**STATED EXERCISE**
Count the lines in the records below that contain the string "agent", treating uppercase and lowercase as different. Reply with the number only.

[Entries for locating text and elements]
--- Begin ---
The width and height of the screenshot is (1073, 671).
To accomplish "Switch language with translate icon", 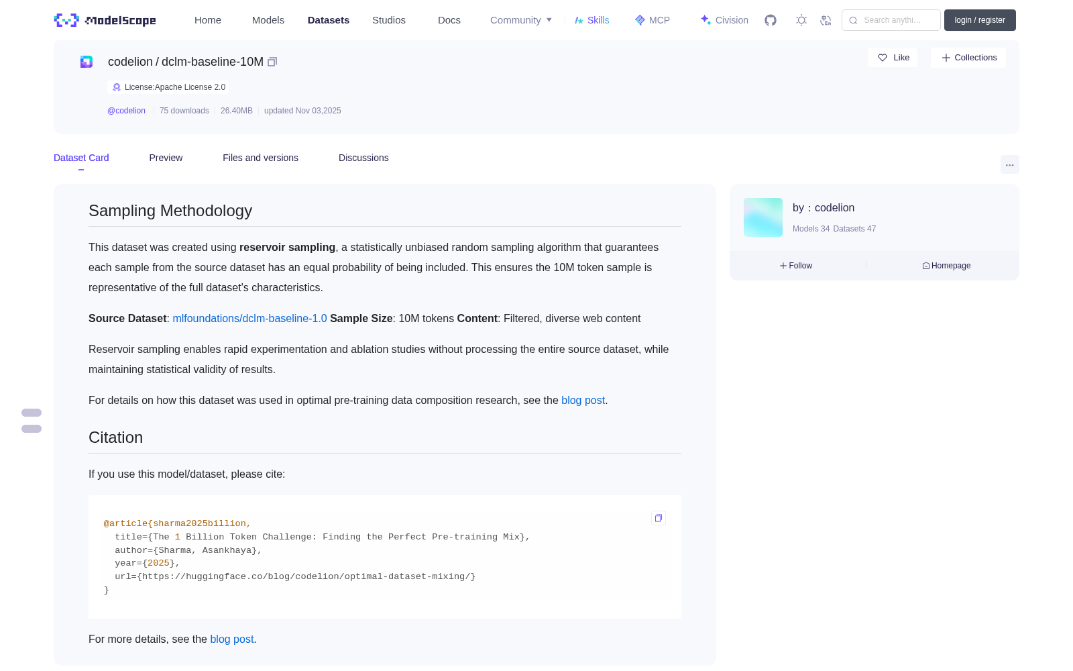I will pos(826,20).
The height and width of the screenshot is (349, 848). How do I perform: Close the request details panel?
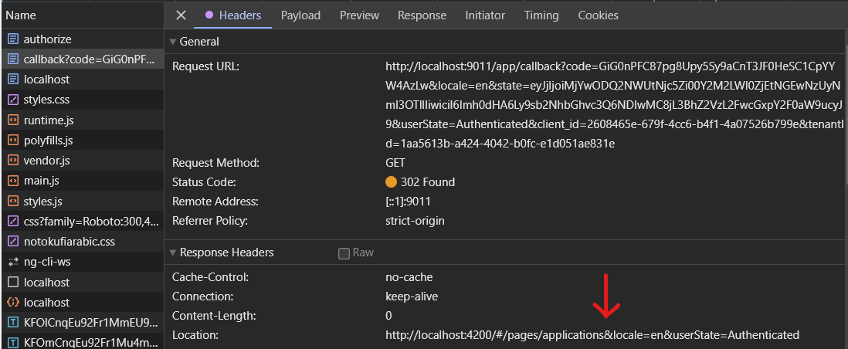tap(181, 15)

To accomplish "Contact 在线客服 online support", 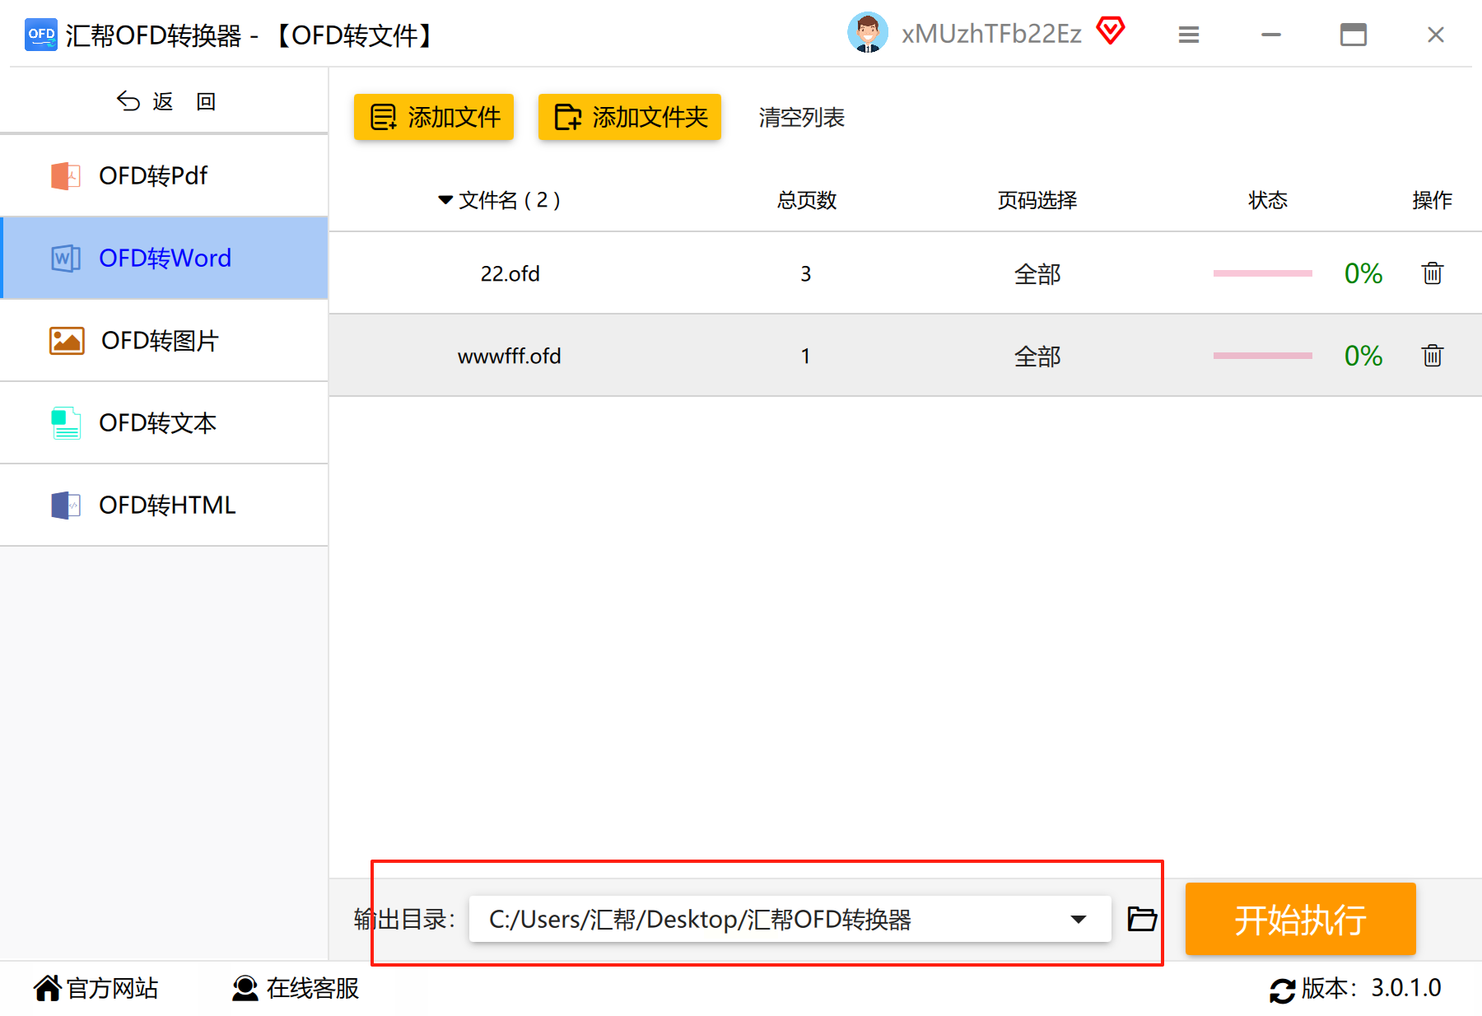I will point(296,988).
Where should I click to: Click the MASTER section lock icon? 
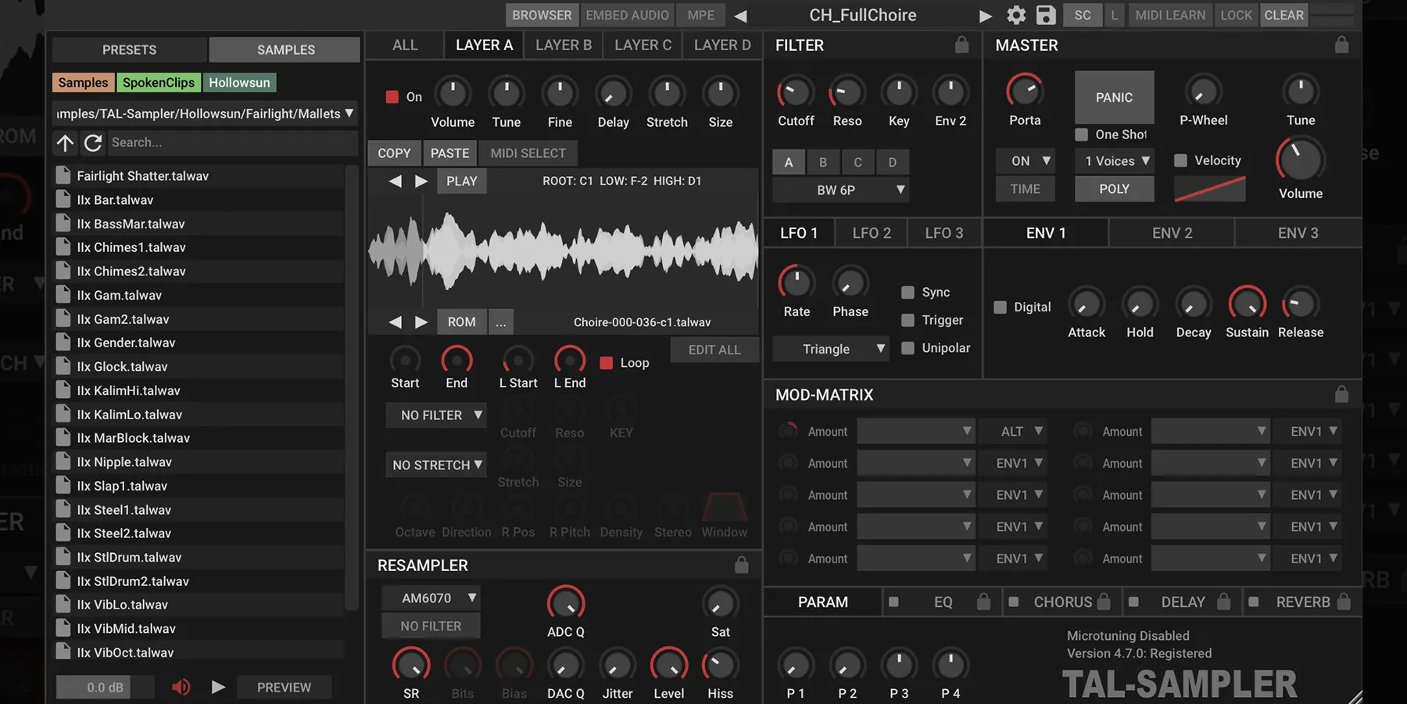tap(1341, 45)
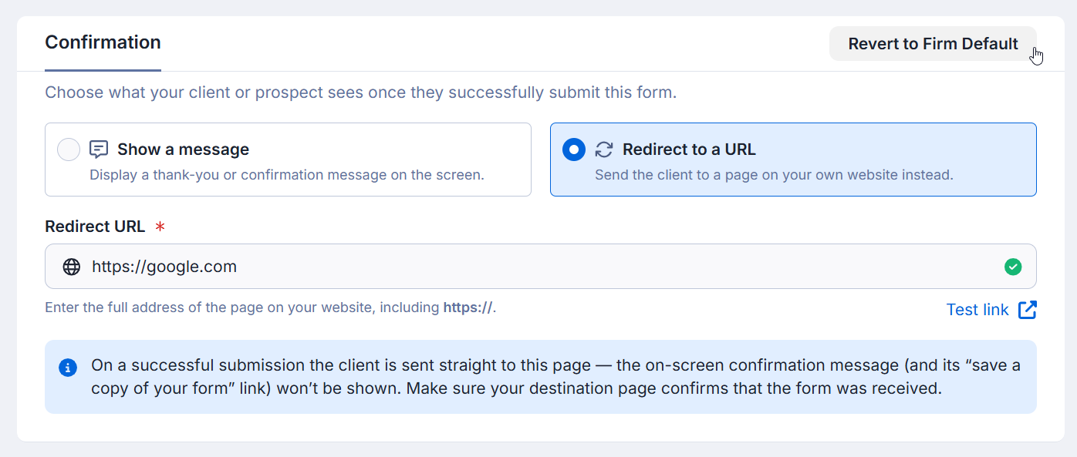Click 'Send the client to a page' description
Screen dimensions: 1077x457
774,175
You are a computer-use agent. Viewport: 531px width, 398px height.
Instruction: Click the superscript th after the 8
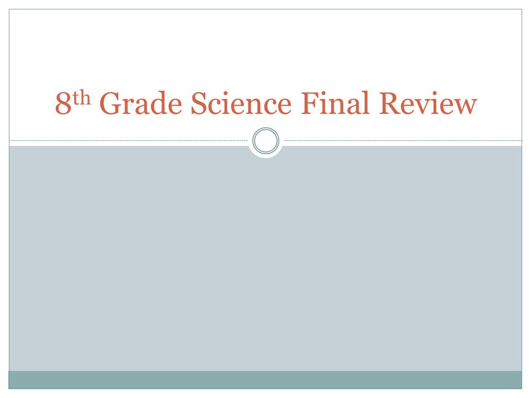pyautogui.click(x=82, y=98)
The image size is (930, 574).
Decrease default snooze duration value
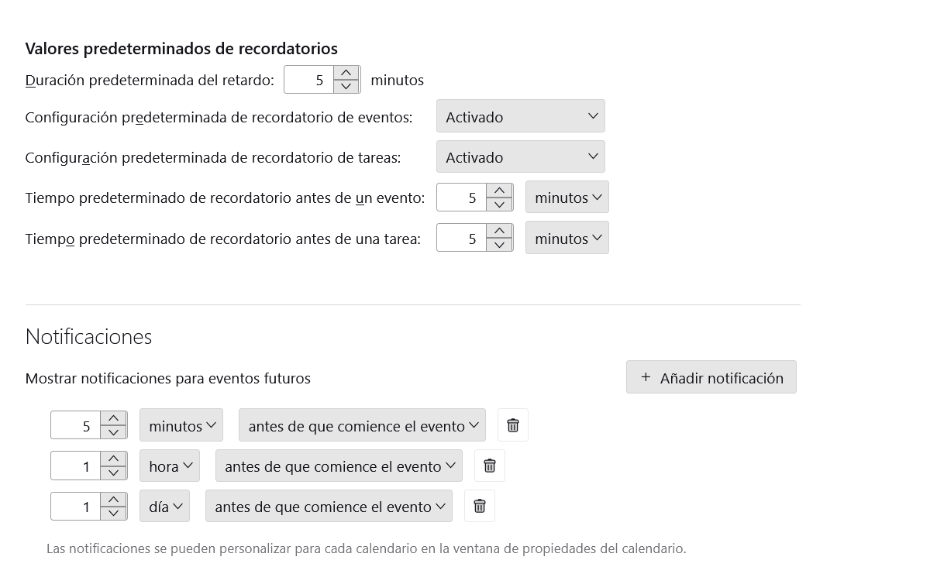(x=346, y=87)
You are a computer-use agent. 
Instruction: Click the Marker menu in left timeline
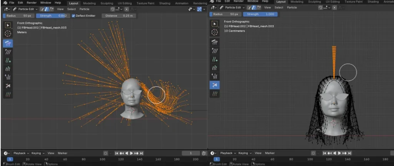[x=62, y=153]
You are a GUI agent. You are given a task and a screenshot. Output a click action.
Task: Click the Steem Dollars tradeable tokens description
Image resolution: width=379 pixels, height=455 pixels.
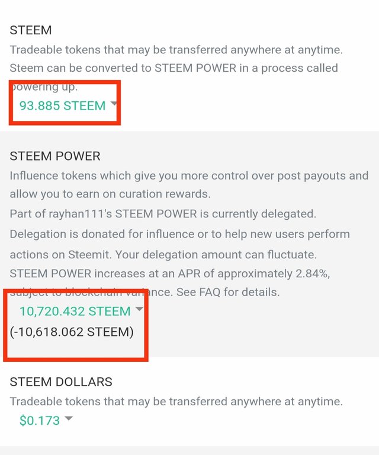[x=176, y=401]
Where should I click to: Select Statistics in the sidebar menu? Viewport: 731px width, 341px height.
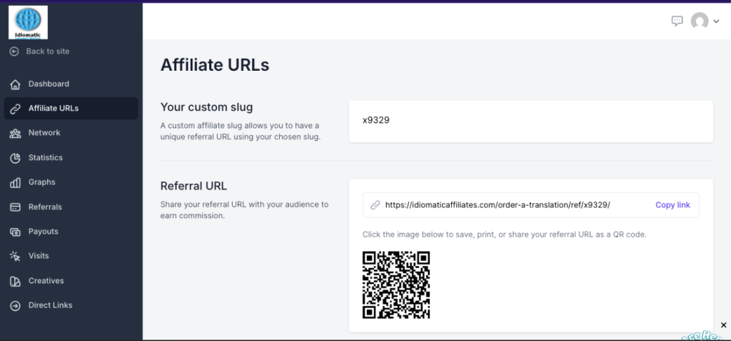point(46,158)

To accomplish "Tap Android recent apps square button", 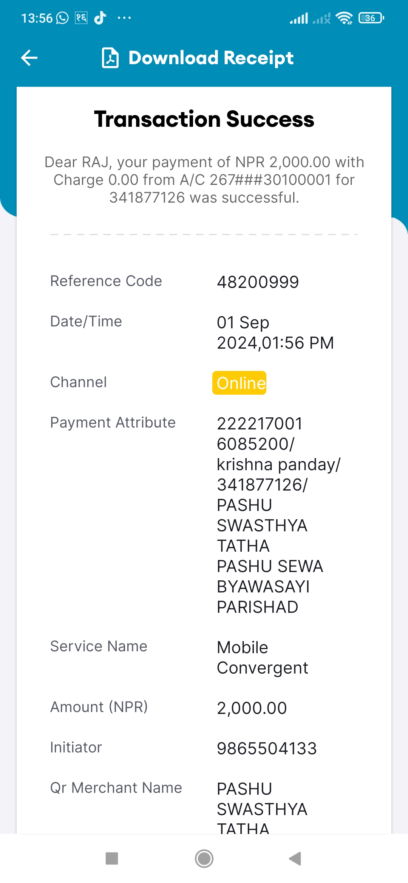I will point(112,858).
--- End ---
**COMPLETED TASK**
3